Задание
Оформите в виде таблицы Markdown со столбцами «№» и «Текст» строки от строки с «Image resolution: width=972» до последней строки включительно, указав номер и текст каждой и пропустив пустые. Изображения в ответ не включайте.
┄┄┄┄┄┄
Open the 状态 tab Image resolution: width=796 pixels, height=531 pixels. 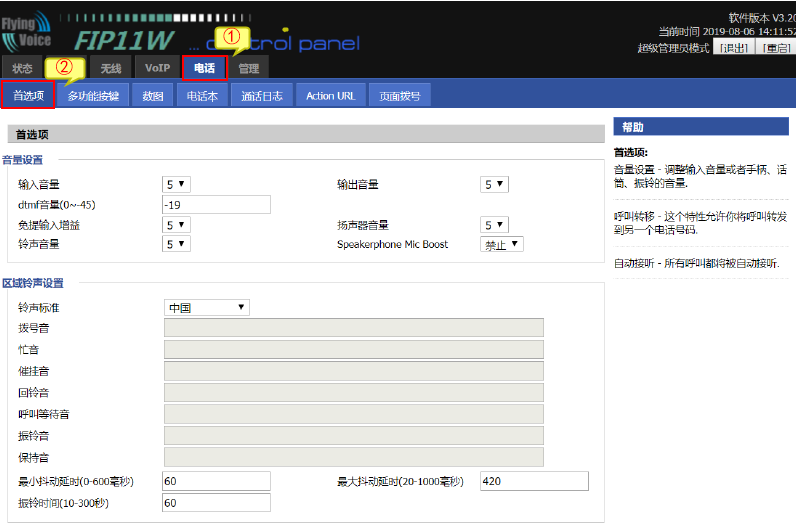22,68
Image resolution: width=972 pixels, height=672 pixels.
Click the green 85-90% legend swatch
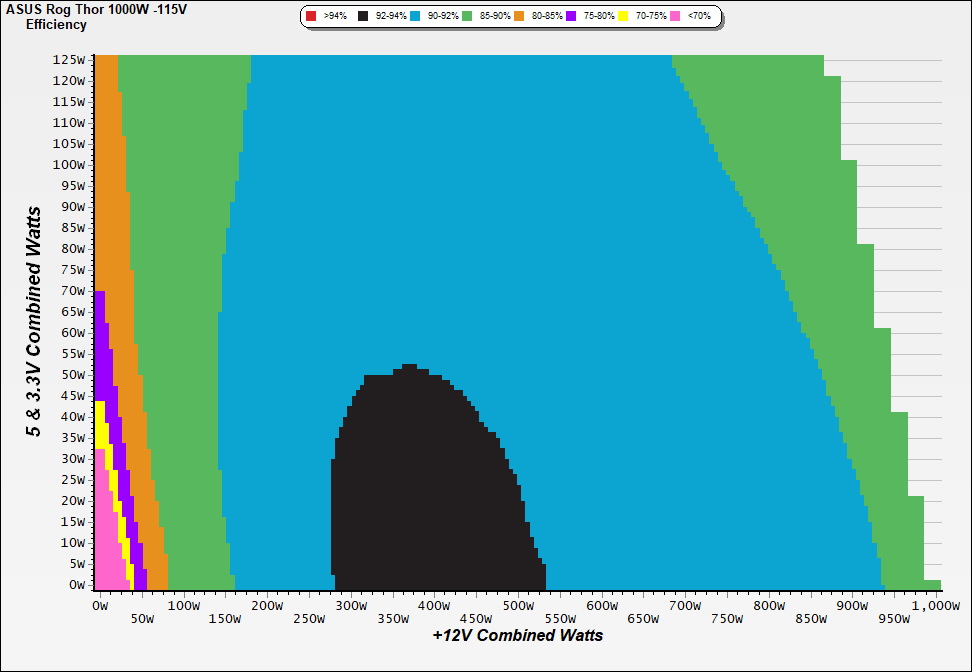point(467,17)
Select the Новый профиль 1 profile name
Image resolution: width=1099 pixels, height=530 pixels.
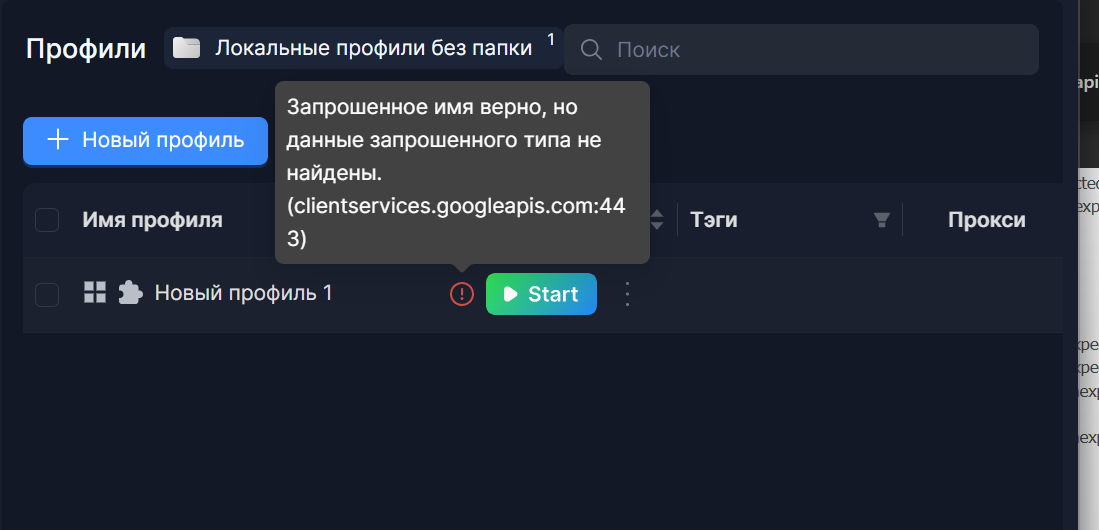(x=243, y=293)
┄┄┄┄┄┄
Ожидаемый результат
| № | Текст |
|---|---|
| 1 | Image resolution: width=972 pixels, height=672 pixels. |
| 2 | Click the green 85-90% legend swatch |
| 3 | point(467,17) |
| 4 | Select the Новый профиль 1 profile name |
| 5 | Image resolution: width=1099 pixels, height=530 pixels. |
| 6 | (x=243, y=293) |